О смелом всаднике (Гайдар) | страница 62
Мои спутники жадно всматривались в этот суровый пейзаж военного тыла. Вот Купала улыбнулся и кивнул головой девушке-шоферу обмазанного глиной фронтового «ЗИСа», что, обгоняя, поравнялась с нами и метров пятьдесят вела свою машину крыло в крыло с нашей. Вот Гайдар нахмурился и отвернулся в сторону: вдоль шоссе гнали на восток стада изведавших горе войны не то смоленских, не то ржевских коров и овец. Вот он привстал с сиденья, завидев что-то вдали на дороге.
Шофер Артемик затормозил машину.
На краю канавы сидела молодая женщина. Бледное красивое лицо ее было покрыто дорожной пылью. На коленях лежали вороха поздних летних цветов — белые ромашки, желтые головки одуванчиков, мохнатые иван-да-марьи.
А в поле, в стороне от дороги, в сотне шагов от нас, копошились двое маленьких ребятишек — мальчик и девочка. Собирая цветы, они наклонялись низко, к самой земле, и снова выпрямлялись, каждый раз поворачиваясь в сторону дороги, и тревожно глядели, здесь ли мать, не ушла ли.
Когда мы остановились рядом, мальчуган приподнял с земли охапку цветов, подбежал к шоссе, высыпал неумело сорванные цветы матери в подол и только потом поднял на нас свои голубые глазенки. Девочка подошла и встала поодаль.
Купала и Гайдар вышли из автомобиля.
— От фашистов уходите? — спросил Купала.
— От фашистов, — сказала женщина.
— Пешком?
— Нет, зачем пешком! Везли нас добрые люди, да машина сломалась…
— Издалека?
— Смоленские мы, — ответила она, перебирая цветы.
— Земляки, — сказал Купала. — Соседи.
— Я тебе жука, мамка, принес, — сказал мальчуган, разжимая кулак. — Золотой жук, синий. Ленка божью коровку поймала, да выпустила, а я принес…
— Спасибо…
— Далеко ли бои от вас? — спросил Купала.

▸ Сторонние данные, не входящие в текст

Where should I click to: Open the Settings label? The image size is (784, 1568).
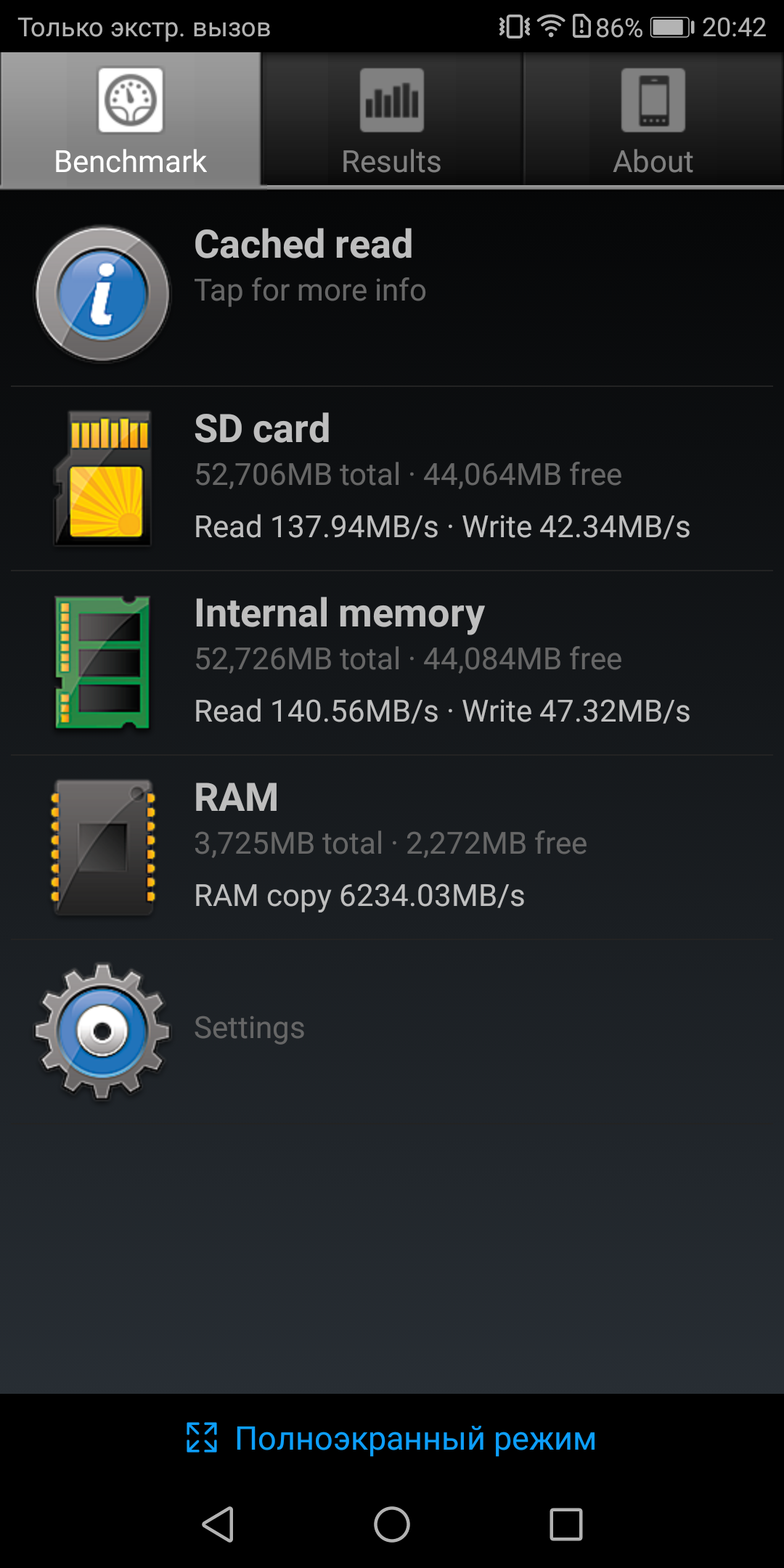click(x=249, y=1028)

— У нас они в деревне, — сказала женщина, тихо обрывая желтые лепестки.
Рядом с ней лежали мохнатые стебли. Мы заметили, что она машинальными, словно слепыми, движениями отбирала в груде растений сине-желтые одинаковые цветы, аккуратно обрывала на них только желтые лепестки и оставляла синие.
— Злобствует варвар? — спросил Артемик.
— Злобствует, — ответила женщина. Она подняла вверх стебель, на котором оставались только редкие синие цветы. — Видишь вот. Жили Иван да Марья, никого не трогали, а Ивана нет, одна Марья осталась.

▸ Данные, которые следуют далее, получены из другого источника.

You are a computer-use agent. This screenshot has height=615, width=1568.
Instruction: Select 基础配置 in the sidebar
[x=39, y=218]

— Убили? — спросил Артемик.
— Штыком закололи, — сказала женщина. — За что? Он у меня тихий был, хворый, его и в армию не взяли… Поглядел не так, показалось проклятым. А уж как на них глядеть? Витьке моему пять годов, а и то посмотрели бы, как на них косился — того и гляди, кинется. Ночью я ушла с ребятами. Одна-то, может быть, и осталась бы — нашлось бы и мне дело, — с глухой ненавистью сказала она, — а с ребятишками не одолела себя. Куда я их в лесу дену? Малы они партизанить. Им жить надо!